===== DOCUMENT

Canzine 2012
SUNDAY, OCTOBER 21
1-7pm $5 tickets available at the door
918 Bathurst Centre
918 Bathurst St (just north of Bloor)
$5 entry includes the fall issue of Broken Pencil.
Download the Canzine poster to use, post, and share with friends! (JPEG) (PDF)
Download the Canzine banner: (JPEG) (PDF)
For Canzine West (Vancouver) go here.
1 – 7pm
GIANT ZINE AND SMALL PRESS FAIR
The zine fair is the heart of Canzine. 200 zines, comics, small press books and more!
EVENTS
2pm: 1-2 Punch Book Pitch
Live on our mainstage in front of a crowing crowd, you get two minutes to pitch your book to our panel of judges. They get one minute each to tell you why you’ll never get published in a million, billion years, or why they want to see your manuscript in their inbox ASAP.
Sign up in advance to participate in the 1-2 Punch Book Pitch at Canzine. To sign up email [email protected] with your: 1. name 2. email address 3. phone number 4. two or three line description of the project you are going to pitch. Sign up now, we only have room for 8 participants and this will be first come first served.
The winner of the pitch gets bragging rights and a Broken Pencil prize pack worth $200.
Your judges:
Nic Boshart is co-founder and coordinating editor of Invisible Publishing and currently works as manager of digital initiatives at the Walrus Foundation. He’s also manager of technology at eBOUND Canada.
Lauren Kirshner is a novelist, freelance writer and arts educator. Her first novel Where We Have to Go was published by M & S in 2009 and was a finalist for the City of Toronto Book Award. She is the founding director of Sister Writes, a creative writing program for marginalized women in Toronto.
Hal Niedzviecki is a writer, speaker, culture commentator and editor. He’s the current fiction editor and the founder of Broken Pencil, the magazine of zine culture and the independent arts. He is the author of eight books, including the collection of short stories Look Down, This is Where it Must Have Happened (City Lights, April 2011) and the non-fiction book The Peep Diaries: How We’re Learning to Love Watching Ourselves and Our Neighbors (City Lights, 2009).
3pm: Zine Making Workshop
This 1hr workshop invites teens of all ages (but really, somewhere between the ages of 13-24) to make, trade, and talk about zines! Using a miscellany of material (old paperback novels, newspapers, old copies of Broken Pencil), participants will experiment with Blackout writing, a technique made popular by Austin Kleon, and collage. Finale copies will be printed on site with the help our portable printer/scanner. After production, we encourage participants to hangout, trade, share, and dramatically read your zine with Shakespearian or T-Rex flair.
Presented by Annie Wong and Melissa Luk
Annie Wong is a writer and interdisciplinary artist in Toronto. She holds a BA in English Literature and a Master’s Degree in Communication and Culture from York University. Her projects are conceptually diverse and explore various subjects such as experimental pedagogy, the political aesthetics of avant-garde poetics, and the socio-political dynamic between street art and public space. Her poetry has appeared in various Canadian literary journals and online magazines such as Contemporary Verse, Misunderstandings, and Word Riot. Her other works have been exhibited by the Modern Literature Culture and Research Centre, Gallery 1313, and Toronto arts festivals. She is currently the Outreach Coordinator for Broken Pencil and the Youth Director for Mammalian Diving Reflex’s Youth Wing.

==========
===== LISTED ENTRIES

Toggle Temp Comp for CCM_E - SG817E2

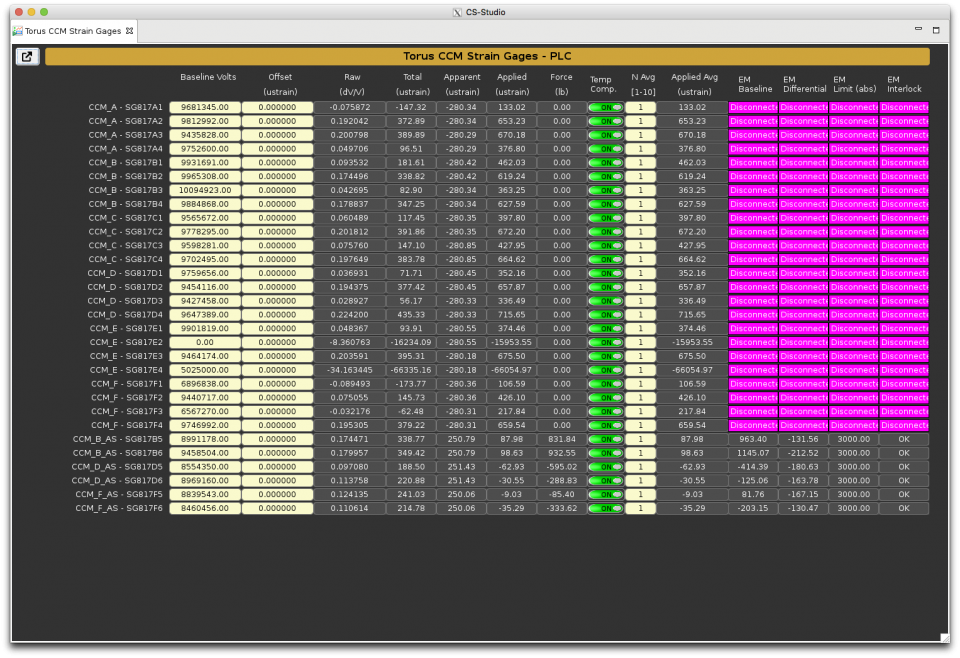click(x=604, y=342)
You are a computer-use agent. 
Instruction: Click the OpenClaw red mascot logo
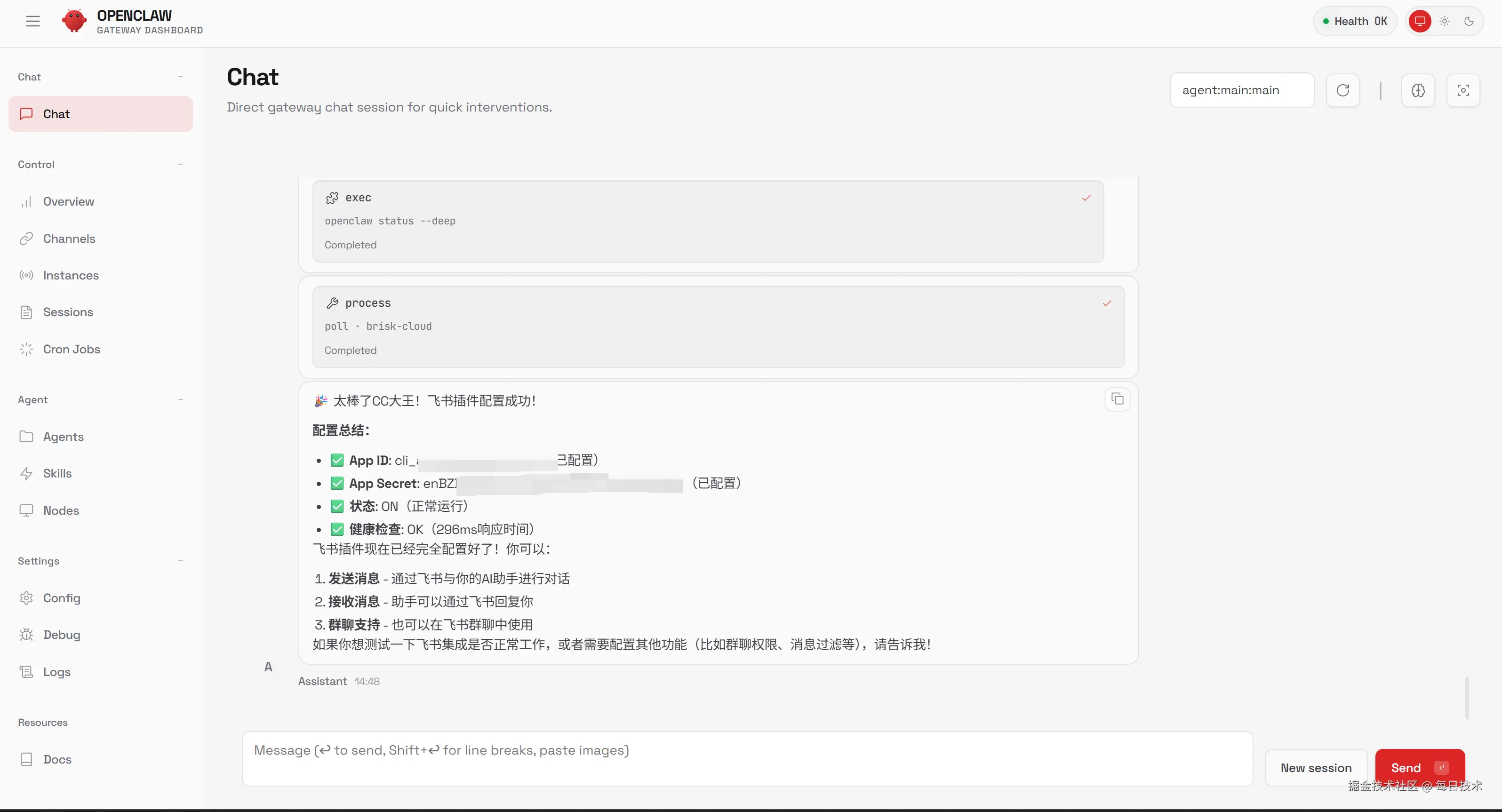click(74, 21)
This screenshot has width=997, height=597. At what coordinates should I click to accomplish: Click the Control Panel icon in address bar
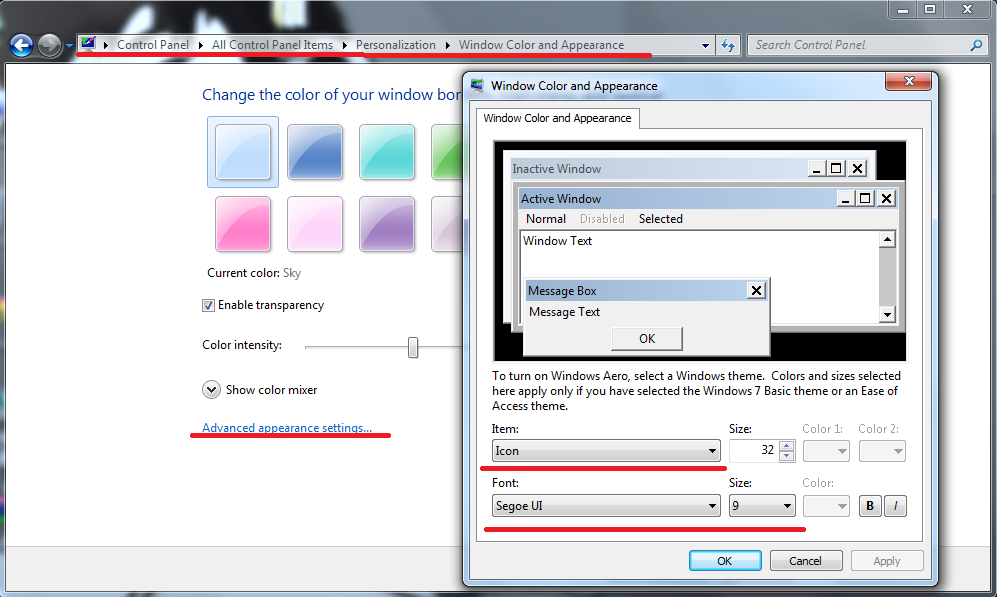(x=89, y=45)
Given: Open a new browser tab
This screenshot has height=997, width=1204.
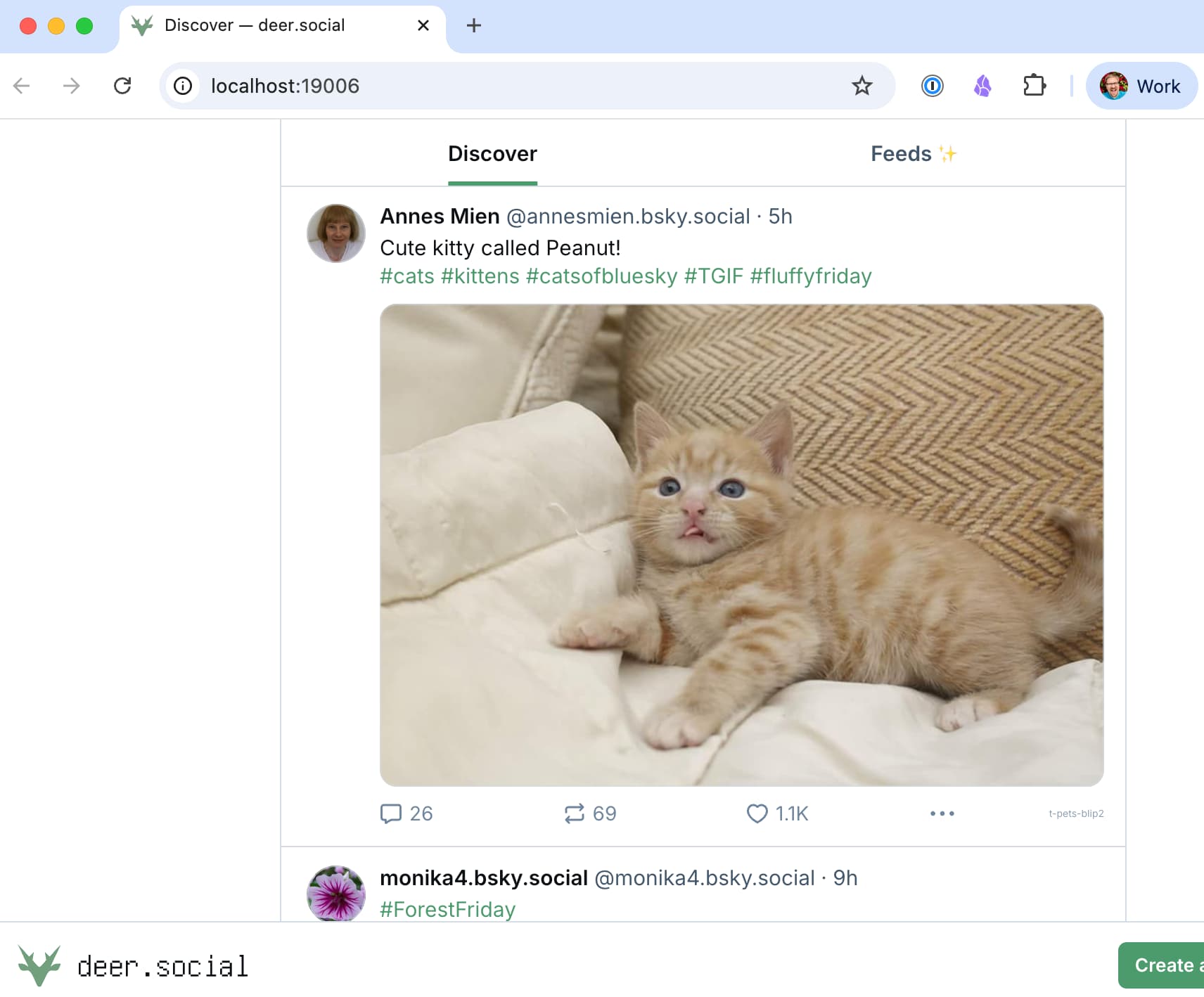Looking at the screenshot, I should 474,26.

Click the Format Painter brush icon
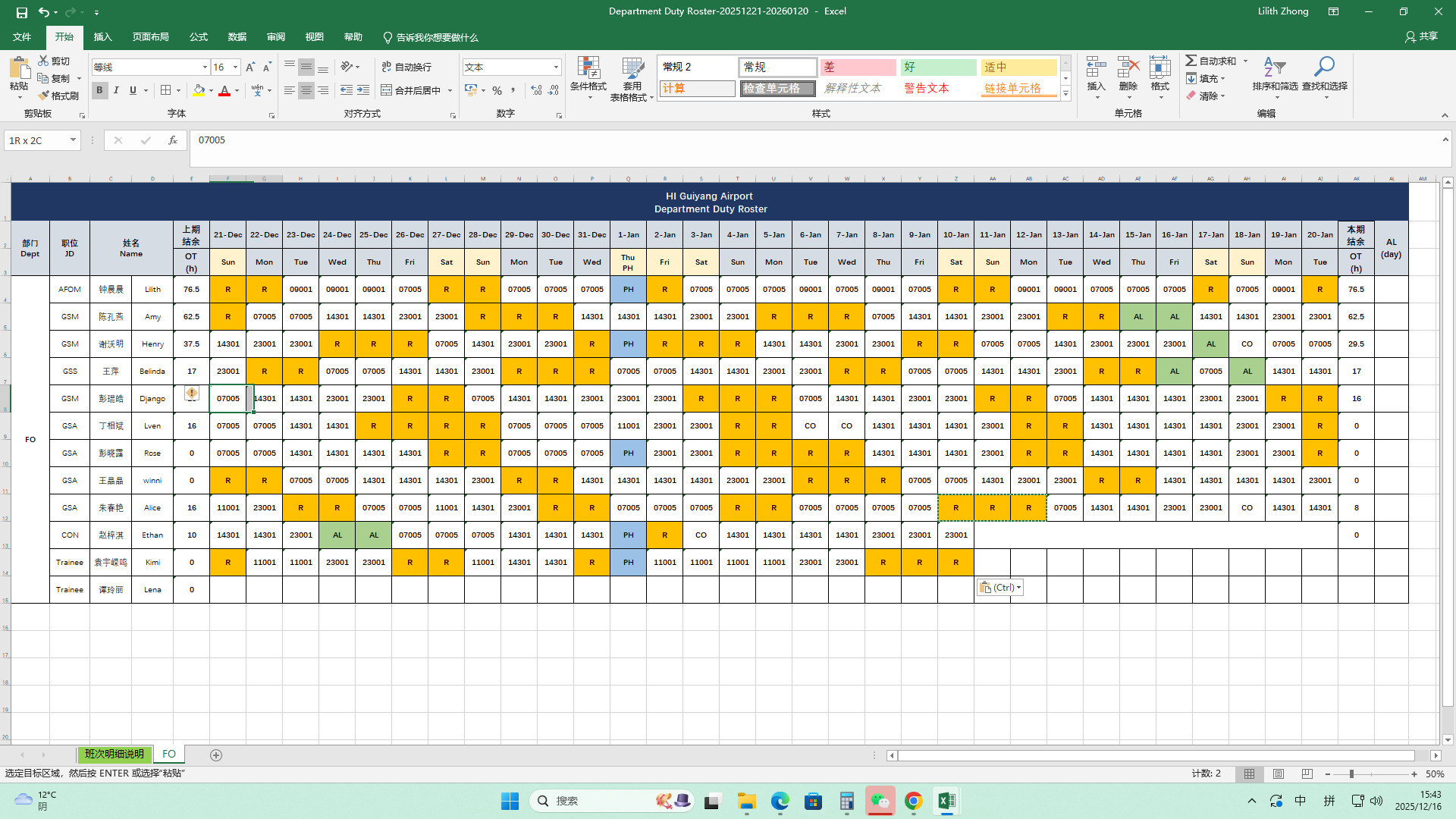44,96
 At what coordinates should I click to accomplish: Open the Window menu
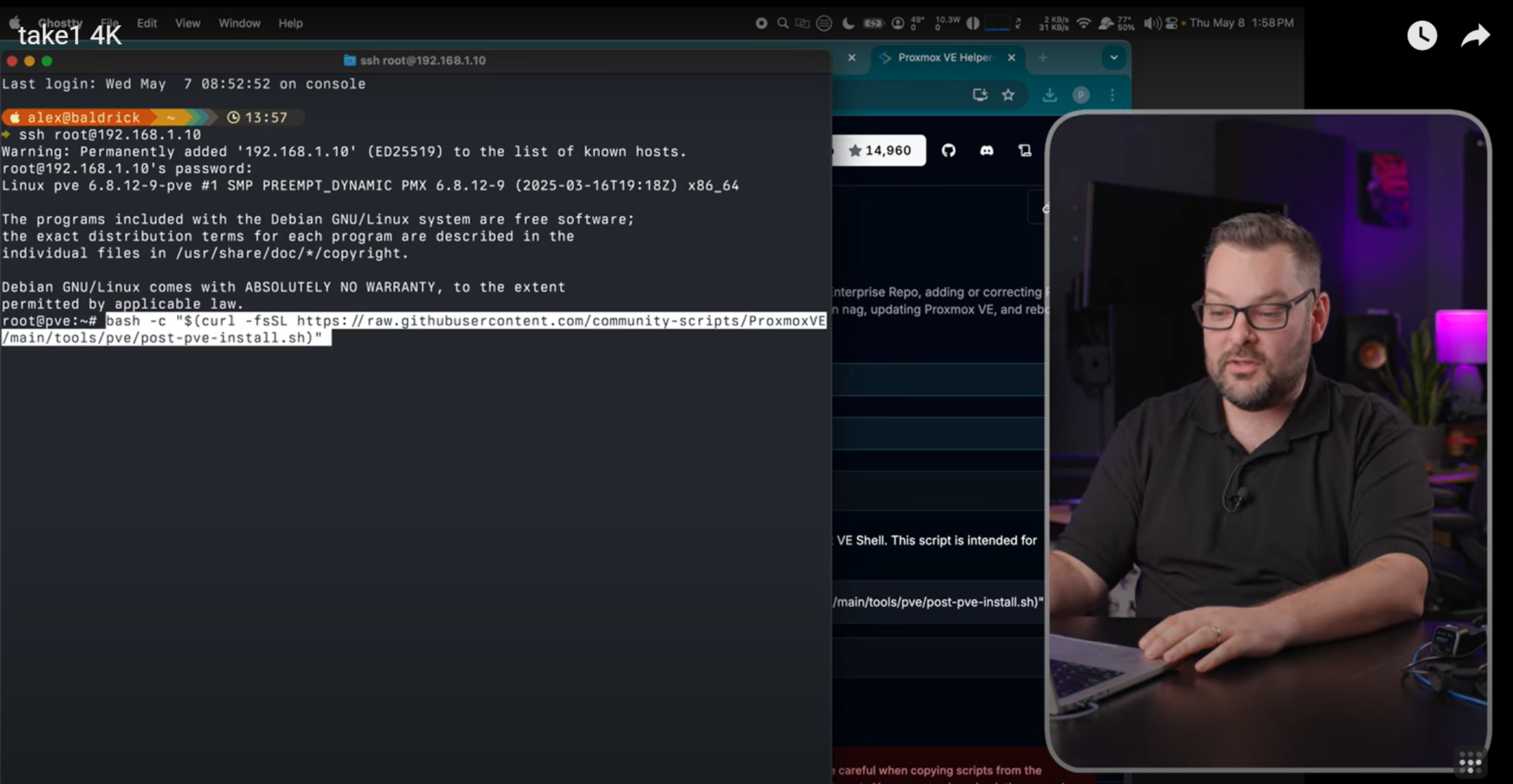tap(239, 23)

==========

◆ TASK REQUIREMENTS
[1] According to the Canzine 2012 page, what does the $5 entry include?
[2] Reproduce word for word the part of the Canzine 2012 page that opens with the words containing "The winner of" and closes with "at eBOUND Canada.".
Use only the Canzine 2012 page for what comes next, not the records.

◆ SET OF ANSWERS
[1] The $5 entry includes the fall issue of Broken Pencil.

[2]
The winner of the pitch gets bragging rights and a Broken Pencil prize pack worth $200.
Your judges:
Nic Boshart is co-founder and coordinating editor of Invisible Publishing and currently works as manager of digital initiatives at the Walrus Foundation. He’s also manager of technology at eBOUND Canada.